The Post is a marvel of a film. The story it tells is both vital and timely. It is arguably one of if not the most important film that will show in theaters this year. In it, Steven Spielberg has outdone himself yet again. This film rightfully takes its place alongside All the President’s Men and Spotlight as one of the great tales of the press speaking truth about those in power. The Post is in theaters today. Go see it.

  • YayMayorBee

    Fantastic review, Allen. I haven’t seen THE POST yet, but I’m hoping I’ll get a chance this weekend.
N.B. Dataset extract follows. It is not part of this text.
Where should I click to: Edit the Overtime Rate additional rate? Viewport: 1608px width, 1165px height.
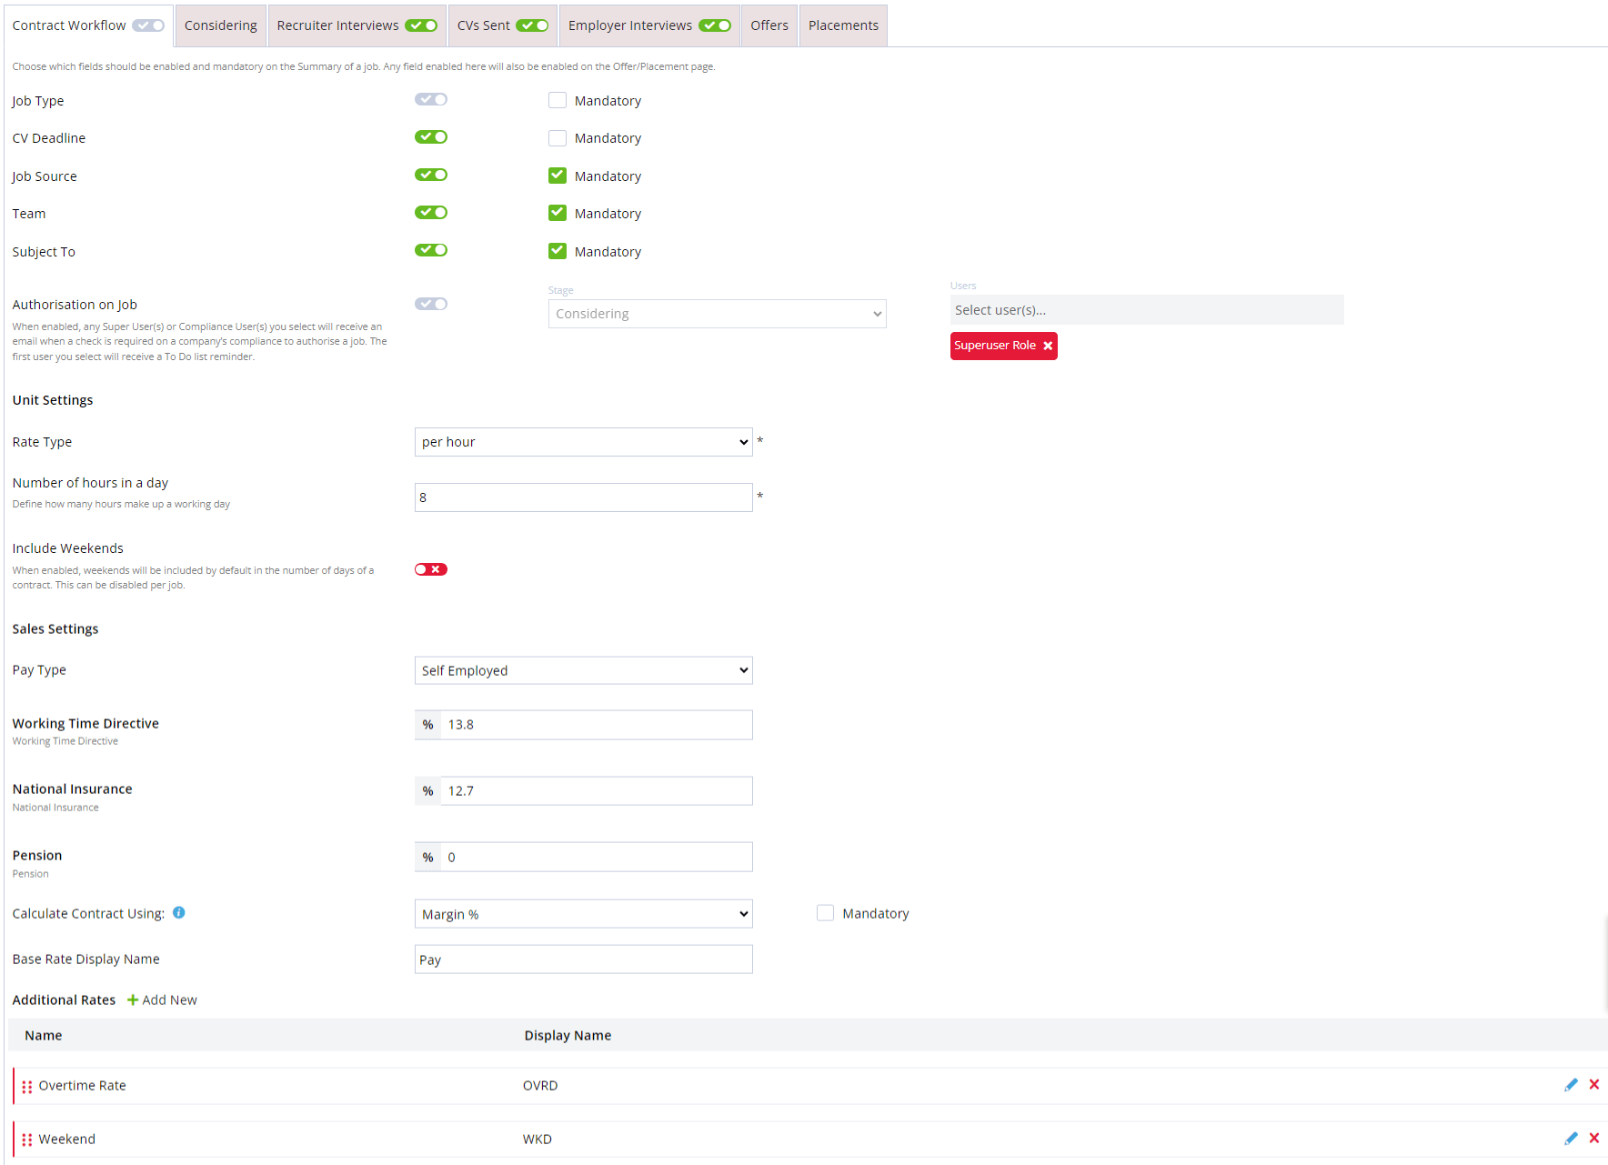(x=1571, y=1084)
    As an aside, however, I just want to point out that Hugo Black is a really interesting jurist in general, and one of those Supreme Court justices who kind of defies easy labels. Despite being a Roosevelt New Deal appointee, Black was something of a “strict constructionist” and absolutist, which today would be a conservative posture. His closest modern analog is probably Clarence Thomas, believe it or not.

    Black believed that the words of the Constitution are clear and should be applied exactly as written, without any hedging or exception. That’s where his opinion in the Pentagon Papers case comes from–his simple belief that the First Amendment’s prohibition against limits on free speech mean exactly that: “Congress shall make no law… abridging the freedom…. of the press.” He didn’t much care for judicially-conjured limitations or exceptions to that rule. Nor did he join with the Warren Court when it was using those more complex interpretations to validate, say, the right to privacy (he was a dissenter in Griswold v. Connecticut, which established the right to privacy in order to invalidate laws against contraception). Black also famously wrote the majority opinion in Korematsu, which upheld Japanese internment, mostly on the basis that the the Constitution does little to explicitly constrain Congress or the President in national security or the prosecution of war, so he wasn’t going to lift a finger to find implicit limitations.
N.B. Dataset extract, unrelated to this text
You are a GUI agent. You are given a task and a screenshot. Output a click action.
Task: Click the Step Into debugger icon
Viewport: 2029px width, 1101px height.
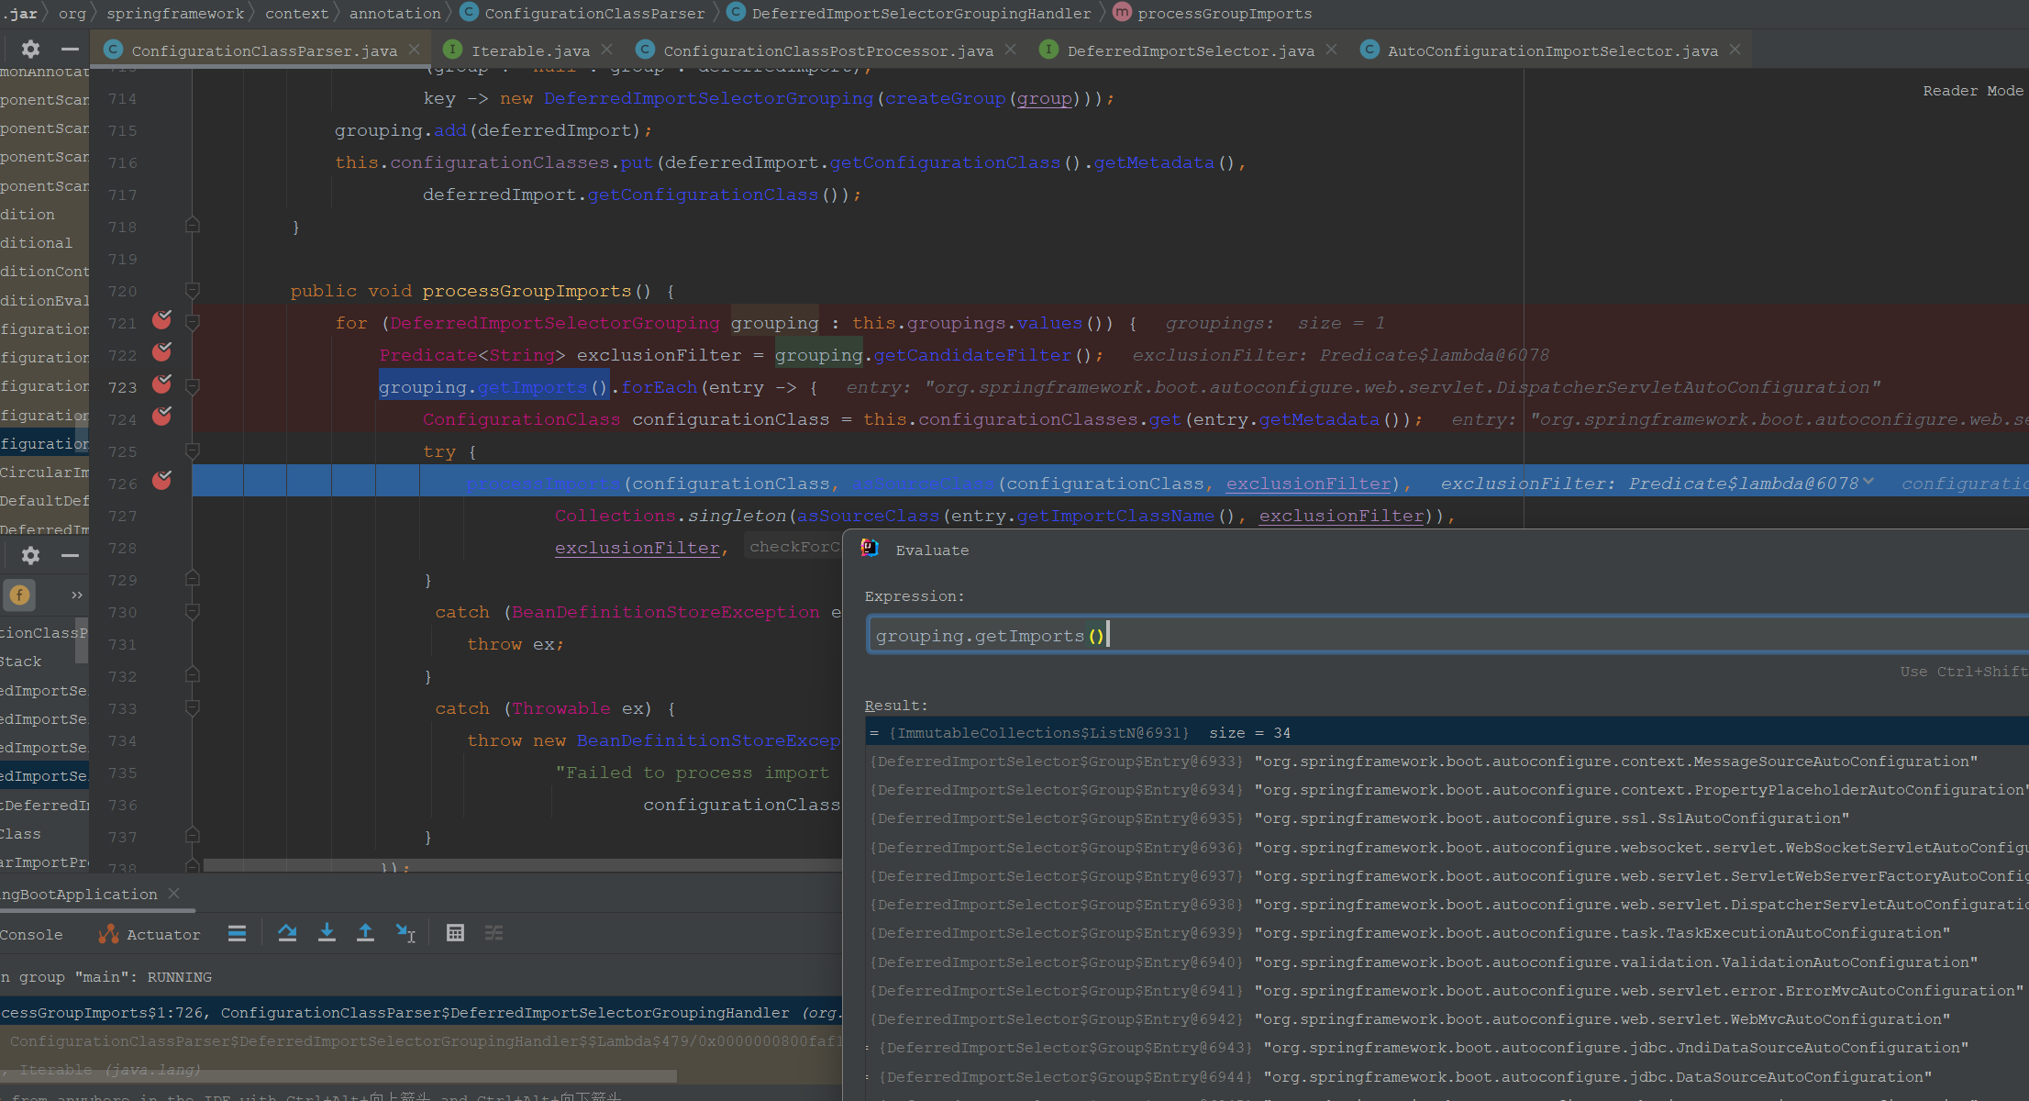327,933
    Thomas is quite similar, in that he takes a strict and absolutist view of the Constitution. Thomas’ opinions are frequently very short and straight to the point: the Constitution says “X,” which I take to mean “Y,” the end. That’s why his opinions are often concurring opinions too–while other justices tend to dig into the facts and precedent in an attempt to draw a line between the issue being litigated and their ultimate opinion, Thomas just kind of says what he thinks and moves on.

    The difference between Black and Thomas is that Black had a kind of intellectual honesty that Thomas lacks. Black generally went where his simple and absolutist principles compelled him. He usually let the chips fall where they may. Thomas does this sometimes, but he often lets his preferred outcome influence his analysis.